All of lore.kernel.org
 help / color / mirror / Atom feed
From: Filipe Manana <fdmanana@kernel.org>
To: Zygo Blaxell <ce3g8jdj@umail.furryterror.org>
Cc: linux-btrfs <linux-btrfs@vger.kernel.org>
Subject: Re: [PATCH] Btrfs: do not start a transaction during fiemap
Date: Wed, 17 Apr 2019 09:22:44 +0000	[thread overview]
Message-ID: <CAL3q7H6dz3jJ-YpBeMW_HM5t_RD11ezPAscadR1-CwhfccPHeQ@mail.gmail.com> (raw)
In-Reply-To: <20190417000749.GA16405@hungrycats.org>

On Wed, Apr 17, 2019 at 1:08 AM Zygo Blaxell
<ce3g8jdj@umail.furryterror.org> wrote:
>
> On Mon, Apr 15, 2019 at 09:29:00AM +0100, fdmanana@kernel.org wrote:
> > From: Filipe Manana <fdmanana@suse.com>
> >
> > During fiemap, for regular extents (non inline) we need to check if they
> > are shared and if they are, set the shared bit. Checking if an extent is
> > shared requires checking the delayed references of the currently running
> > transaction, since some reference might have not yet hit the extent tree
> > and be only in the in-memory delayed references.
> >
> > However we were using a transaction join for this, which creates a new
> > transaction when there is no transaction currently running.

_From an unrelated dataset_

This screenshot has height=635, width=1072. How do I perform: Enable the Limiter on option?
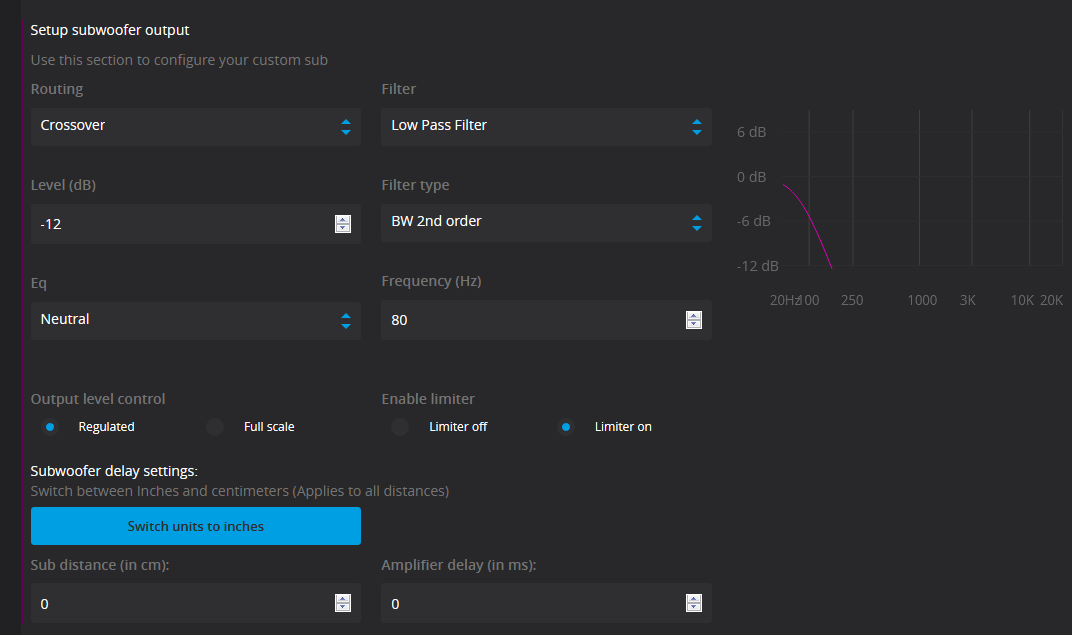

That means
> > that two more potential failures can happen: creating the transaction and
> > committing it. Further, if no write activity is currently happening in the
> > system, and fiemap calls keep being done, we end up creating and
> > committing transactions that do nothing.
>
> Cool!
>
> Any chance we can do this for the LOGICAL_INO ioctl?  Last time I checked
> (I admit that was a while ago), LOGICAL_INO cost about the same as
> fsync(), because it creates transactions with btrfs_join_transaction a
> few levels deep in the call stack, and gets blocked waiting for them
> to complete.

So iterate_extent_inodes() should definitly use the attach API and not join for
the same reasons. And I can fix that separately.

>
> It looks like btrfs_ioctl_logical_to_ino can set:
>
>         path->search_commit_root = 1;
>
> just before calling iterate_inodes_from_logical, but I tried that once,
> and my test filesystem blew up a few days later, so there might be
> something subtle that I missed.  Or maybe my test filesystem was going
> to blow up that day anyway--I just assumed that I don't know what I'm
> doing, and didn't repeat the test.

Blew up? That's a very vague term... What do you mean with it? What
happened exactly?

Setting search_commit_root should not cause any problems, the only
thing that can happen is giving you non-accurate results
because there might be relevant changes in the current transaction and
therefore they are not visible yet from the commit roots.

>
> bees spends about 30% of its time stuck in LOGICAL_INO with a stack
> trace like this:
>
>         [<ffffffffa8400e88>] btrfs_async_run_delayed_refs+0x118/0x140
>         [<ffffffffa841fbaa>] __btrfs_end_transaction+0x1da/0x2e0
>         [<ffffffffa848ed19>] iterate_extent_inodes+0x159/0x3a0
>         [<ffffffffa848eff6>] iterate_inodes_from_logical+0x96/0xb0
>         [<ffffffffa84590a8>] btrfs_ioctl_logical_to_ino+0xe8/0x190
>         [<ffffffffa845f1fd>] btrfs_ioctl+0xc5d/0x26a0
>         [<ffffffffa82a8a62>] do_vfs_ioctl+0x92/0x6b0
>         [<ffffffffa82a90f4>] SyS_ioctl+0x74/0x80
>         [<ffffffffa8003b96>] do_syscall_64+0x76/0x180
>         [<ffffffffa8e00086>] entry_SYSCALL_64_after_hwframe+0x42/0xb7
>         [<ffffffffffffffff>] 0xffffffffffffffff
>
> so if it's at all possible to do LOGICAL_INO without joining a
> transaction, the benefits should be significant.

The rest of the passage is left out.